“Be content to be deeply satisfied with the will of God, to be happy with whatever story he writes for us.”
We have been through very dark days full of pain and grief but God has kept us. He has taught us through our deep distress and It feels like we’ve been in his furnace. In the pain that the searing heat has brought, we have come to experience his severe pruning which will yield beauty in our lives in future days.
This isn’t the story I wanted, and I have fought and wrangled with contentment, refusing to accept the here and now. To be deeply satisfied with a life I never wanted is a very hard thing, but it’s God’s story, not mine, and it’s only in recent days that I have stopped fighting and had the courage to ask God to help me accept the unacceptable.
Since I’ve submitted, I have had a song in my heart. As I’ve been willing to stamp on my belligerence, God has exchanged my discontentment for peace and joy. It’s his story, and I bow down in submission, asking that I will be deeply satisfied with whatever he has in store for us.
Already his pruning is yielding beauty. As my husband and I attended a marriage course with our church last night, I felt no bitterness, only thankfulness; I was thankful for my husband’s restoration; thankful for his changed heart; thankful for all that God has revealed in my own life in response to being sinned against. God has revealed my own sin and that is enough to stop me pointing any fingers at my husband. I have no time to examine his heart and feel superior and judgemental because God sees me as I really am. We are all poor, pitiful and blind and we all need the healing streams of grace to wash and drink from.

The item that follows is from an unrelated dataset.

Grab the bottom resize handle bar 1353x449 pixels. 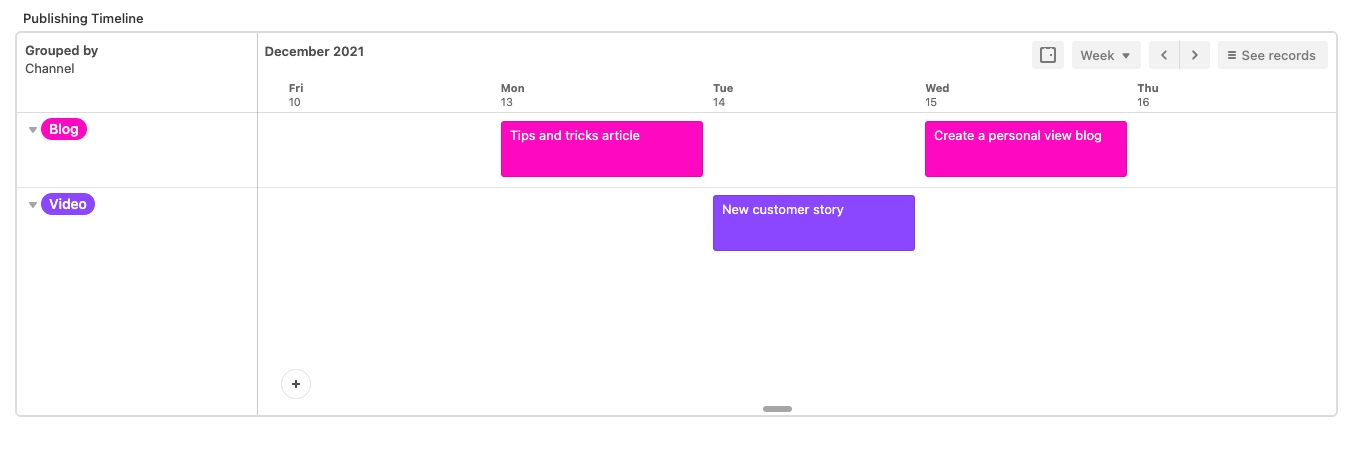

I’ve come into a rich place with the husband God has given me. I gladly hold his hand on our journey to heaven. I look forward to the years God will give us to love and serve him in whatever capacity he chooses; it’s his story, not mine. We humbly submit with thankful hearts, knowing that whatever story he writes for us will be the best story for us to act out. I pray that we will be content and deeply satisfied in the will of our Heavenly Father.